Mr Cale’s talent is unfairly snubbed by history, as Mr Shadmi notes in his afterward: “The other shining star of this book, John Cale, has unfortunately often been overshadowed by Reed’s flamboyance, but he’s just as talented and enigmatic.” And in a narrative box, Mr Shadmi notes during the creation of the album White Light / White Noise, “Tensions between Lou and John are at an all-time high. Each is pulling the music in a different direction.” (Mr Shadmi has a wonderful economy of words: he makes the kaleidoscopic story concise and easy to follow.) Yet Mr Shadmi does not give Mr Cale that much prominence within this story. Well before The Velvet Underground was formed, Mr Reed’s early patron at college, the poet Delmore Schwartz, is depicted as saying to Mr Reed, “I just hate to see you waste your talent away. We’ve only got so much time on this planet”. Mr Reed, even more so than Mr Warhol, was always the bleak star of the show.
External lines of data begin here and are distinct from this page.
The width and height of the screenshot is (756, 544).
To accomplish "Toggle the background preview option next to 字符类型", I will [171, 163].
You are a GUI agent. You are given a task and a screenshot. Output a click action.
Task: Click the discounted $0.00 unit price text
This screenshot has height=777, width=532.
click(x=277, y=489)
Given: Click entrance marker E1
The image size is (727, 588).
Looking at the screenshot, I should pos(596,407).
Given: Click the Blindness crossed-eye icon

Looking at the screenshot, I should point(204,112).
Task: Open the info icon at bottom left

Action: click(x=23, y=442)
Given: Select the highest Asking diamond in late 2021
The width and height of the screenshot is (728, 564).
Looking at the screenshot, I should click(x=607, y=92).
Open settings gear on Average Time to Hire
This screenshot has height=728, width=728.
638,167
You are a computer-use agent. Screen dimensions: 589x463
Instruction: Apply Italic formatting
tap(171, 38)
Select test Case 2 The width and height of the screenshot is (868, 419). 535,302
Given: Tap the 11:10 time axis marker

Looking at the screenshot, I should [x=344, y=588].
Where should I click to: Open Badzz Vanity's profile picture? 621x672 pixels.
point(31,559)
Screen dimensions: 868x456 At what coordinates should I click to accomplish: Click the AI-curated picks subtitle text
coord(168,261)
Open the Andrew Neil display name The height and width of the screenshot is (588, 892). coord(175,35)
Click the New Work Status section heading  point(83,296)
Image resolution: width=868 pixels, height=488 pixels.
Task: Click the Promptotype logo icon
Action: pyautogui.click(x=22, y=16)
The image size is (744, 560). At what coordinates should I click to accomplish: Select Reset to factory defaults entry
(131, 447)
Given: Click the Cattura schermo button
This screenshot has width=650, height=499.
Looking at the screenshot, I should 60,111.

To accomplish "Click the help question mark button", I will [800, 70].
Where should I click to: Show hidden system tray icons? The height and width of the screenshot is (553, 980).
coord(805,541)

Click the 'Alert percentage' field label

One of the quieter characters to the story is New York City. People who did not know New York City in the 1970s would not recognise some of the backdrops. Manhattan nowadays is vastly gentrified and largely unaffordable. But five decades ago, New York City was, in many parts, a dump. It was a Petrie dish for junkies and criminals. Nothing about the environment was going to encourage Mr Reed back to health. Reading this title, it seems to us that it was lucky Mr Reed was not a corpse before his 25th birthday. But even so, the effective ending cleverly crafted by Mr Shadmi is startling. Without warning, either by Mr Shadmi or by Mr Reed within the script, Mr Reed quits everything – the band, an imminent performance, the addict life – and returns to his parents’ care. They have come to collect him from Manhattan. “You did great tonight, son,” says Mr Reed’s mother. “C’mon, let’s go home.” And Mr Reed is then depicted silently staring out the rear window of his parents’ car, past the prostitutes of New York, the strip bars and pornographic film theatres, the distorted neon lights, and then is gone.

A word on the art. Mr Shadmi does not miss a beat with his fine lines, especially of the character’s faces. There is little cross-hatching, with the dark and occasionally crazy colours giving depth and motion to the story. Most of the art is focussed on the individual characters – and fair enough, as the story is intensely character driven – but the art occasionally bursts into half-page or third-page landscapes. This works most effectively with the band’s performances on stages. Mr Shadmi’s depiction of “The Exploding Plastic Inevitable” performance in 1966 is wonderous, but it is Mr Shadmi’s psychedelic rendering of the performance at the University of Michigan Auditorium which we most enjoyed. But then, there is not much about this bitter, juicy, lurid story which can’t be savoured.